A 2015 research paper released by experts from Harvard and Stanford Business Schools reveals that work-related stress can be fatal to health. Work-related stress is highlighted as a serious issue because the experts have found it is more dangerous than diabetes, or Alzheimer’s disease. The experts have drawn this conclusion as their research showed that job stress is associated with some health issues such as hypertension, cardiovascular disease, and decreased mental health.
Finding the stressor is the first step towards stress management. However, many times we fail to identify the real cause that leads to work-related stress. Through their study the researchers have exposed 7 work place stressors that could be secretly impairing your mental and physical health.
1. Work Demands
Numerous studies have reported that people who have a stressful job tend to suffer from several health issues such as pain, tiredness and sleep problems.

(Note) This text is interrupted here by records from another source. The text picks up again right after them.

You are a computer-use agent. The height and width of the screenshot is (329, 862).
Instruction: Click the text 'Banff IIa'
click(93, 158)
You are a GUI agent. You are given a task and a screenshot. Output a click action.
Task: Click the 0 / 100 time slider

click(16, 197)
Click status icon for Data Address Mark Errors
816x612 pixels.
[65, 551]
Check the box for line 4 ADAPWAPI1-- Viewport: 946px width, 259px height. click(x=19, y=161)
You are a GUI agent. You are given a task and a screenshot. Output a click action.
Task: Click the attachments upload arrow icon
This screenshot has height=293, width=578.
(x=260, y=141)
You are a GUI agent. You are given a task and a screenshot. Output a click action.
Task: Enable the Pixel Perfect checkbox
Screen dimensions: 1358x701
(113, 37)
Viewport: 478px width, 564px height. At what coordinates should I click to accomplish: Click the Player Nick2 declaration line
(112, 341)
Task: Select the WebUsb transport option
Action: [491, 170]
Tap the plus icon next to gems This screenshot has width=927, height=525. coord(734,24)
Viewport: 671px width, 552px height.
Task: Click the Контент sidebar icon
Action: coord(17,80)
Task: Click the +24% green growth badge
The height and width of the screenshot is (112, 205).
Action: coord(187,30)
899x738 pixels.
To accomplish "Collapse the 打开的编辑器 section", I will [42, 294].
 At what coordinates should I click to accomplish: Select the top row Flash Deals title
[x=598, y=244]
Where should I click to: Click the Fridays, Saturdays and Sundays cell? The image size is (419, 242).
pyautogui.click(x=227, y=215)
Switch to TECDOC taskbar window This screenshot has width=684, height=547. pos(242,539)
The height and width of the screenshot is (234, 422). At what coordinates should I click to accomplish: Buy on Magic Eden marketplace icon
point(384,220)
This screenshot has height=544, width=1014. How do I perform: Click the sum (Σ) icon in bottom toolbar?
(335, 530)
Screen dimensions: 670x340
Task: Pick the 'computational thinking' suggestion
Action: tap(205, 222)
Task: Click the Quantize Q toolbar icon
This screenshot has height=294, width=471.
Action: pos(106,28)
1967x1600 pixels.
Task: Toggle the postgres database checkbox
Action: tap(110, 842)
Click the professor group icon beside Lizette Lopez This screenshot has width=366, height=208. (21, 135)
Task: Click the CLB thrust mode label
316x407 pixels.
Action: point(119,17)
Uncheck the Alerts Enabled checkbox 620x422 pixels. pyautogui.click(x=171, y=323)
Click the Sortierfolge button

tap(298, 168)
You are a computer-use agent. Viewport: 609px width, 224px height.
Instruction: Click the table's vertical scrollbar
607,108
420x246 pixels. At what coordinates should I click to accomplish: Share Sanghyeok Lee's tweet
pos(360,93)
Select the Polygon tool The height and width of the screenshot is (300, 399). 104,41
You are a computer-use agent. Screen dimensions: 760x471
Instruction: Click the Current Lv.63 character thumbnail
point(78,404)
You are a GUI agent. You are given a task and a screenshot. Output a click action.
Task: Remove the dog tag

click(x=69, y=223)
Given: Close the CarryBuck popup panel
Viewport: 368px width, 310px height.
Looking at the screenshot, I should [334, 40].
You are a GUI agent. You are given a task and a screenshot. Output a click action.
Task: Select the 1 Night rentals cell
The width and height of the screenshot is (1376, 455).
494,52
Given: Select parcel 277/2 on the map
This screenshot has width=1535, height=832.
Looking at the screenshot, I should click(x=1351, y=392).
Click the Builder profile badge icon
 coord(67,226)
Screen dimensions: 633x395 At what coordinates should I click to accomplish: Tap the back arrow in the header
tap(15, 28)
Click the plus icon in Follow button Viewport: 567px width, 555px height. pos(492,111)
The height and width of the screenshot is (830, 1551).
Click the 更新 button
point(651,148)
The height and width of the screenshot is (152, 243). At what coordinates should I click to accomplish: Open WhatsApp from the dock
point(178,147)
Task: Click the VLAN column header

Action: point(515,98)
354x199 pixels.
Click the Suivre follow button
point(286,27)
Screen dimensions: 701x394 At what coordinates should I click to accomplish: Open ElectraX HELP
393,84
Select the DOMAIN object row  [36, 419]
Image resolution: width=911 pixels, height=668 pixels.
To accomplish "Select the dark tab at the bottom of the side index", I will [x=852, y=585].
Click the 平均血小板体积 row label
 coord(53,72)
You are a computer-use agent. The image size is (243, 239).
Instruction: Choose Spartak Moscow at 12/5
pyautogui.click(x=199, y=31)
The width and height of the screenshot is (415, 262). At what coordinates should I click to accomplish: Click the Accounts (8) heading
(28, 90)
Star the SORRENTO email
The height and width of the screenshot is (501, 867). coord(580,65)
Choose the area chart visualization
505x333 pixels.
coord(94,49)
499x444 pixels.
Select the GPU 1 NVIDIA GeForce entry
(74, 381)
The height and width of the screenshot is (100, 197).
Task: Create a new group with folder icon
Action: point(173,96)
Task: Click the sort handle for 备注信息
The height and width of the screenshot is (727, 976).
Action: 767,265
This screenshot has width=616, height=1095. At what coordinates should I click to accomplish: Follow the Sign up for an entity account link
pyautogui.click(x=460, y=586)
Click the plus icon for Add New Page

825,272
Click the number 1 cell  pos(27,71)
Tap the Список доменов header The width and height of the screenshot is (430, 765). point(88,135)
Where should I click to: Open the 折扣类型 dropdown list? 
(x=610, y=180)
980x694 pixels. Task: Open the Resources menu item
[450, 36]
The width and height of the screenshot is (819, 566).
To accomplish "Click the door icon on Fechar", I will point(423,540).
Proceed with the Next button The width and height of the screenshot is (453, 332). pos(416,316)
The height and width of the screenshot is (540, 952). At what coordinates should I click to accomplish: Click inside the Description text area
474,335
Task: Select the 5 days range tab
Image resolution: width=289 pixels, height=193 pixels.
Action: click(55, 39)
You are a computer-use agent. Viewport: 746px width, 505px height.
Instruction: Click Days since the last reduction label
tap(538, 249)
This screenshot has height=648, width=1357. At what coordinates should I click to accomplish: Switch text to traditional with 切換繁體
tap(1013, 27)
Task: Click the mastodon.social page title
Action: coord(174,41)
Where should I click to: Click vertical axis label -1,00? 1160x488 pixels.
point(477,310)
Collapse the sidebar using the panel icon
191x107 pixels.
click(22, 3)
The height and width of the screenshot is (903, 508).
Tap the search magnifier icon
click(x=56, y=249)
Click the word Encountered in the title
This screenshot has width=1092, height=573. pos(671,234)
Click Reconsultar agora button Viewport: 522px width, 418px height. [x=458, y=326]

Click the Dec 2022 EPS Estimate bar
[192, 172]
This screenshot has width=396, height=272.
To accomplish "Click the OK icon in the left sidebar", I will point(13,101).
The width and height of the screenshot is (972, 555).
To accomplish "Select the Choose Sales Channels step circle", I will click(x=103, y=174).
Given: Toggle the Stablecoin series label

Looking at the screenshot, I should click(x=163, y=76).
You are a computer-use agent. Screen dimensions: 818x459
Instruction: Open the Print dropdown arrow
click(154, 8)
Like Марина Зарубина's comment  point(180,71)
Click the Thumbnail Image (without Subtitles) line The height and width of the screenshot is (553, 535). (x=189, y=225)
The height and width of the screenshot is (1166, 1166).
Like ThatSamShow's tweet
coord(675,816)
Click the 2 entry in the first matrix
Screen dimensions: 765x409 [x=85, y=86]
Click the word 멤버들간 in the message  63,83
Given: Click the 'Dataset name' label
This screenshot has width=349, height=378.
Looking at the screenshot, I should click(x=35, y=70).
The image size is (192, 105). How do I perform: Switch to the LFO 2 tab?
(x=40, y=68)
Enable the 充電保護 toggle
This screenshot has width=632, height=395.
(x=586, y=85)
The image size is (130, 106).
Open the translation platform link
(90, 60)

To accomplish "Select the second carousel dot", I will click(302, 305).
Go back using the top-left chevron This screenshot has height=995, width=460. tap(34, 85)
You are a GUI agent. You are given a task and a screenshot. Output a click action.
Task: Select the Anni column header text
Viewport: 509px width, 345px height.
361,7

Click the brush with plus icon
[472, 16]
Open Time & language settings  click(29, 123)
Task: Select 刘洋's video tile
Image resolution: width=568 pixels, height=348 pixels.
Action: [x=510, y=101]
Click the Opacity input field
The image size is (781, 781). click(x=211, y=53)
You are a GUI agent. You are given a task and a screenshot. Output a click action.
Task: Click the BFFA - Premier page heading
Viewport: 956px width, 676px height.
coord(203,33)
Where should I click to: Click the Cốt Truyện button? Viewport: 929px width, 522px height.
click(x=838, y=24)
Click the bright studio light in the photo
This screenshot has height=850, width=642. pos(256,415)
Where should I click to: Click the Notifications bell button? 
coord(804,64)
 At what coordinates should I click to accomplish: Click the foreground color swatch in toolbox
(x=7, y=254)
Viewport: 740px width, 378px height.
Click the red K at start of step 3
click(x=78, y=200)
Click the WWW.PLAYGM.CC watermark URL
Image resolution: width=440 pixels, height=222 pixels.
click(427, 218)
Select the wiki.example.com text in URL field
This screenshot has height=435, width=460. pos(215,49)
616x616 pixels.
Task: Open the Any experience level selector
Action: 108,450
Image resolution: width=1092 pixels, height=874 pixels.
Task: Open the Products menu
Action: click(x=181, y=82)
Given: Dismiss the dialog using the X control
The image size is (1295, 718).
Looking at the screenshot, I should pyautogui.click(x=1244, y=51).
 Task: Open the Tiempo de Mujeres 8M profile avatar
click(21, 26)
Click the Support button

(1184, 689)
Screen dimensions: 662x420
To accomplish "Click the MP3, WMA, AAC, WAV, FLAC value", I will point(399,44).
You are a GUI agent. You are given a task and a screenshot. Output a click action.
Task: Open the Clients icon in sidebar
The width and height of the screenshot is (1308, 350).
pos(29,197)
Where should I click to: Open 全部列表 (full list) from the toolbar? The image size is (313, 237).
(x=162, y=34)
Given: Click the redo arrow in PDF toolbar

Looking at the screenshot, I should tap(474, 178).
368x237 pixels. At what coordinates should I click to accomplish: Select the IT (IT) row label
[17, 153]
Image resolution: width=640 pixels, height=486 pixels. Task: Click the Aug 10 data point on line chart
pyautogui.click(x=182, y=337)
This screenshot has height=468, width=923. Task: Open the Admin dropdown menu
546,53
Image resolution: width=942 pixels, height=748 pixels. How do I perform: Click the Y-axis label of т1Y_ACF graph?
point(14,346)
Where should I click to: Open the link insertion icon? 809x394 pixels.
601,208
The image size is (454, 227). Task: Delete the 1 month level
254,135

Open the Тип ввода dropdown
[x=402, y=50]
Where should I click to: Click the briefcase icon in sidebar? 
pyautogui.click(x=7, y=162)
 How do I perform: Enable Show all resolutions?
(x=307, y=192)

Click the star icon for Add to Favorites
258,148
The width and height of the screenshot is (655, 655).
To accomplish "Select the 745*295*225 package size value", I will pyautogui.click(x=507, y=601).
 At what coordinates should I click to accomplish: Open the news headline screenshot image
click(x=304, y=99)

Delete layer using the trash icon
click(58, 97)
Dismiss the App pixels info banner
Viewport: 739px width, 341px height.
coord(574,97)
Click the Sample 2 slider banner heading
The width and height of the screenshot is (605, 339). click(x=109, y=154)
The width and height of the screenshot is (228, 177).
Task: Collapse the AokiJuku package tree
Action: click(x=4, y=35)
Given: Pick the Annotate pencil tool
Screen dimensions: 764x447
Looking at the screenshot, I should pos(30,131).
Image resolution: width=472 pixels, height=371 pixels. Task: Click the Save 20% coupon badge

Work-related stress and poor mental health together can also contribute to a range of physical illnesses including hypertension, diabetes and other cardiovascular conditions.
2. Job Insecurity
Due to fluctuating economic conditions many employees remain under constant pressure of losing jobs. Studies report that people who work with downsizing firms show more than two-fold increase in sickness leaves.
3. Lack of Health Insurance
Lack of health insurance increases financial burden on the employees. Many employees even report delaying their health screening due to lack of insurance. This increases number of cases that get diagnosed with chronic illnesses at an advanced stage.
4. Lay Offs
Loss of job can directly affect mental and physical health of employees. Many people suffer from excessive stress due to sudden financial burden. In addition, loss of social respect or identity that is associated with productive employment may also increase mental stress. One study found that people who lost their job were at double risk of experiencing depression. Furthermore, nearly 80 percent people who were laid off from their job reported to have poor health.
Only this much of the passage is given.